/news/health
Navigation

SABSA à la rescousse du réseau

Nouveaux locaux inaugurés sur la rue de la Couronne

Amélie Bédard, directrice générale de SABSA, Isabelle Têtu, infirmière practicienne spécialisée, et Agnès Maltais, présidente de la Fondation Sabsa, lors de la journée portes ouvertes jeudi qui marquait le lancement de la nouvelle campagne de financement.
PHOTO DIANE TREMBLAY Amélie Bédard, directrice générale de SABSA, Isabelle Têtu, infirmière practicienne spécialisée, et Agnès Maltais, présidente de la Fondation Sabsa, lors de la journée portes ouvertes jeudi qui marquait le lancement de la nouvelle campagne de financement.

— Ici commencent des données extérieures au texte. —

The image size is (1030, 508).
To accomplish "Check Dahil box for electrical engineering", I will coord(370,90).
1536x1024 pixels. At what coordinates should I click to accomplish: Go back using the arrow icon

Coup d'oeil sur cet article

Après avoir vécu l’incertitude en 2016, la clinique de santé SABSA de Québec, qui fête son 10e anniversaire, a démontré au fil des ans que son modèle était efficace et qu’il avait sa place dans le système de santé. 

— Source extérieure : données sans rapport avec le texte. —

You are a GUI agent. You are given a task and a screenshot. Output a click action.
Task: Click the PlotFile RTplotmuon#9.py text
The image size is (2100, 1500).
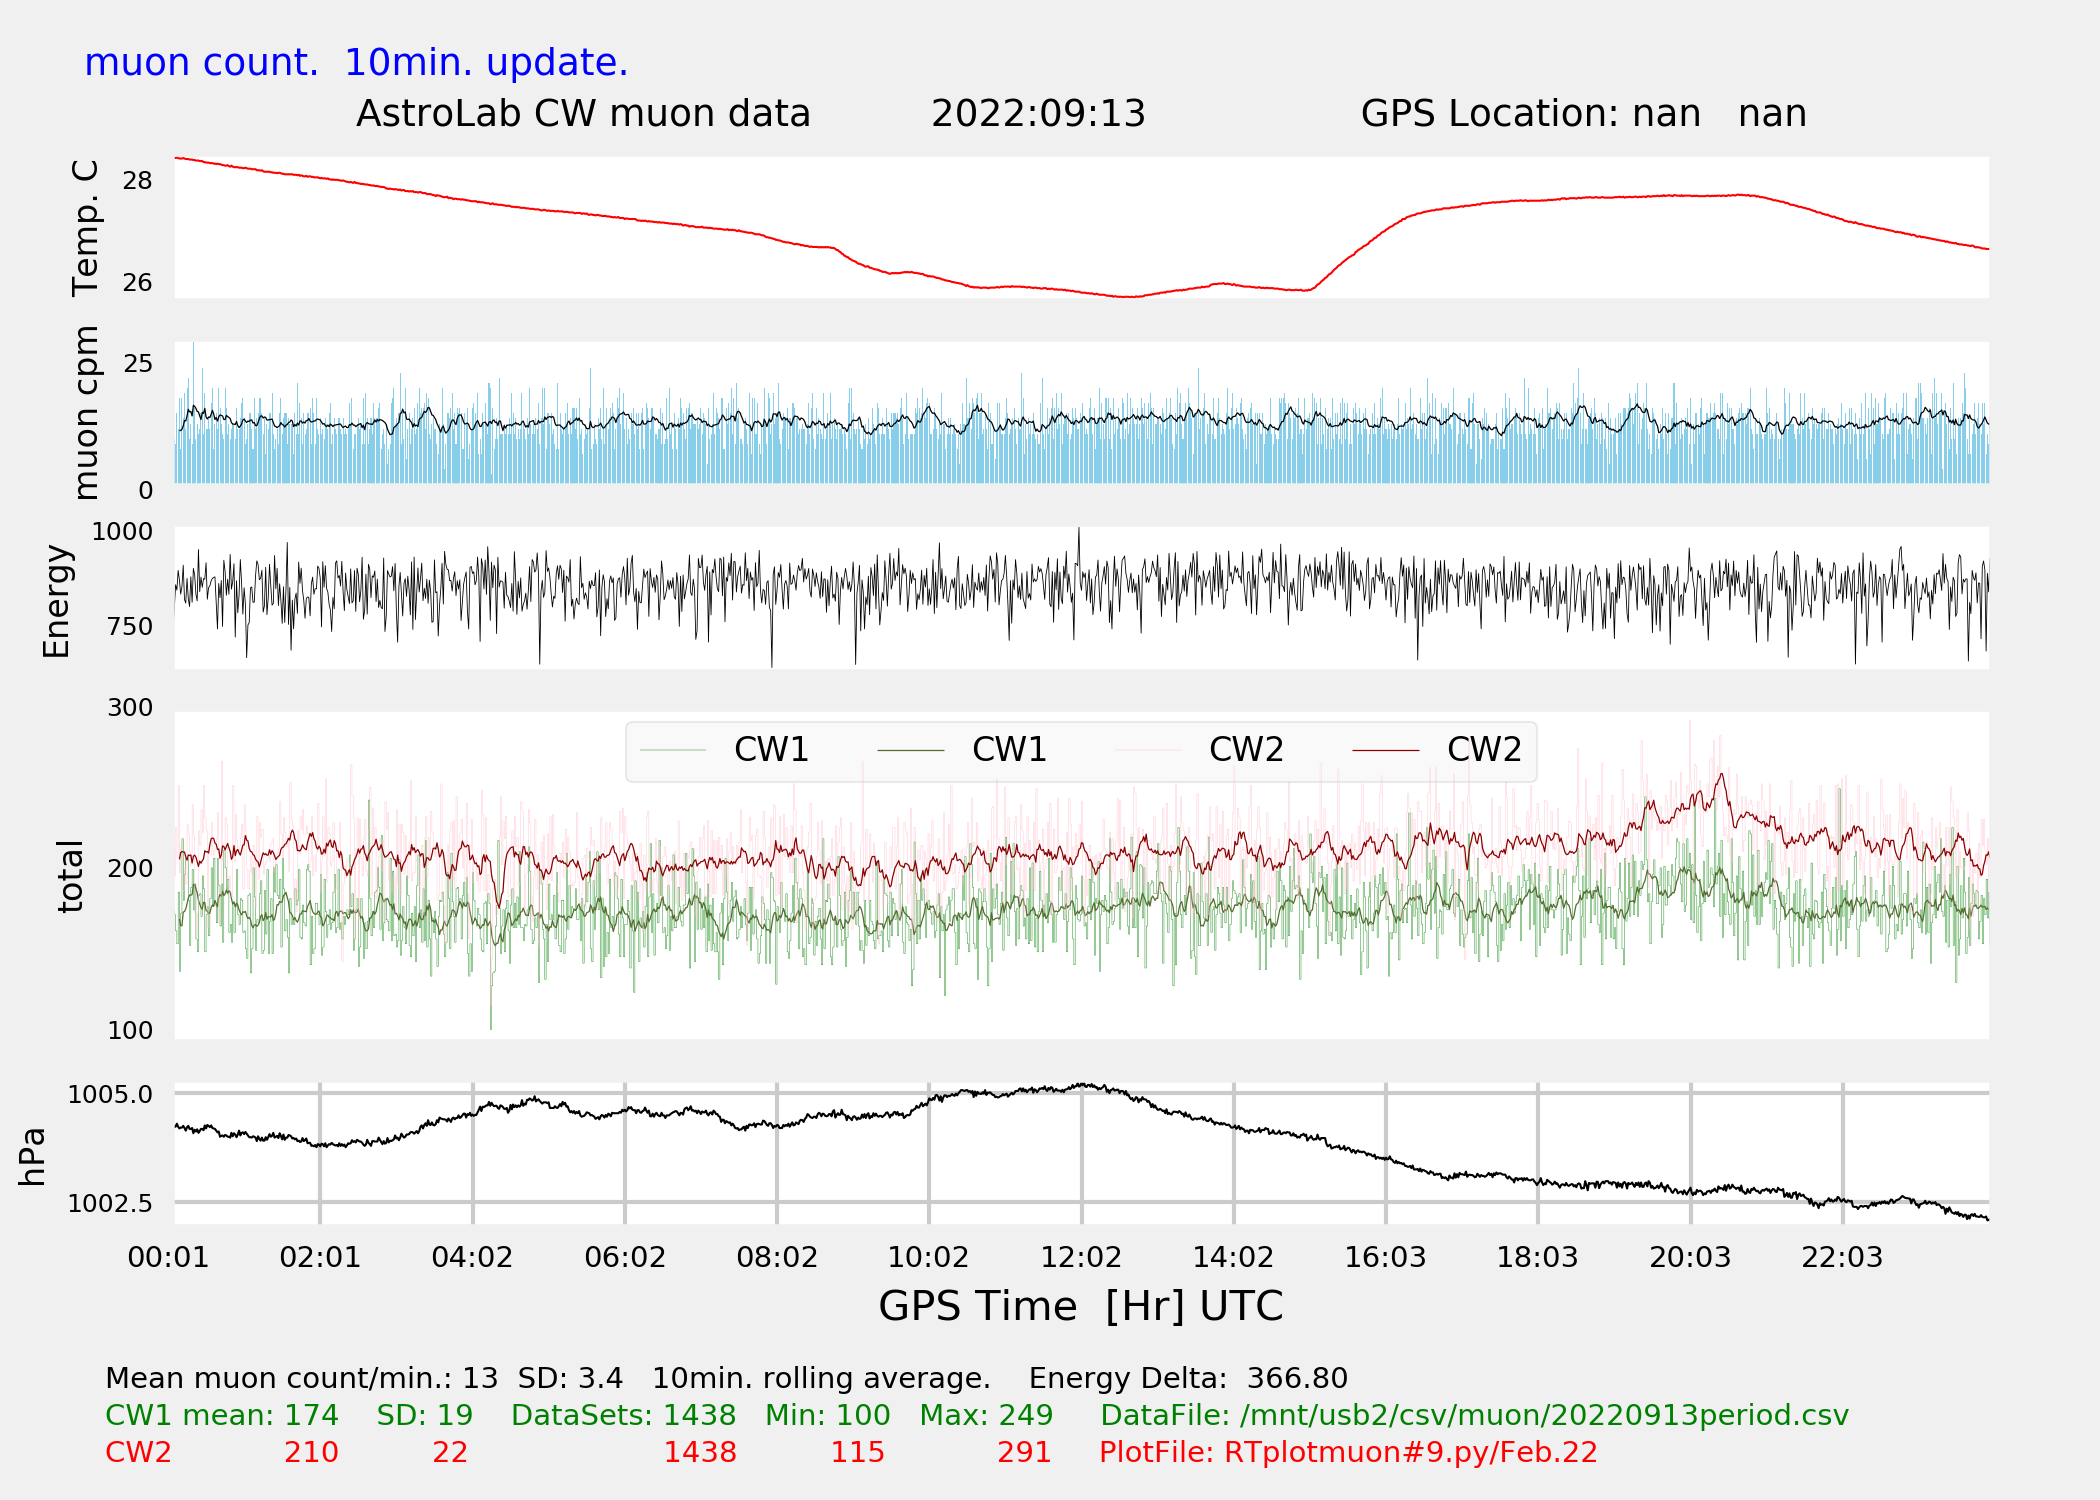click(x=1348, y=1453)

En plus de souligner son anniversaire, la coopérative de soins de santé de première ligne inaugurait hier ses nouveaux locaux, situés sur la rue de la Couronne.

«On a presque doublé la superficie. Juste pour le volet de la clinique SABSA, on est rendus à une quinzaine d’employés. Ce n’était pas un luxe», souligne Amélie Bédard, directrice générale et cofondatrice.

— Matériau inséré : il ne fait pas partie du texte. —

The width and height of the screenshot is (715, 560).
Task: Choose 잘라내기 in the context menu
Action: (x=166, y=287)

Bon an mal an, la clinique reçoit près de 1500 personnes qui génèrent près de 3500 consultations. SABSA est une clinique opérée par des superinfirmières. Pour le moment, elles sont deux et bientôt, elles seront trois.

En plus des services généraux comme l’évaluation et la prise en charge de problématiques de santé courantes (otites, infections urinaires, pneumonie, etc.), la clinique offre des services en santé mentale, en traitement de l’hépatite C et des services plus spécialisés au besoin.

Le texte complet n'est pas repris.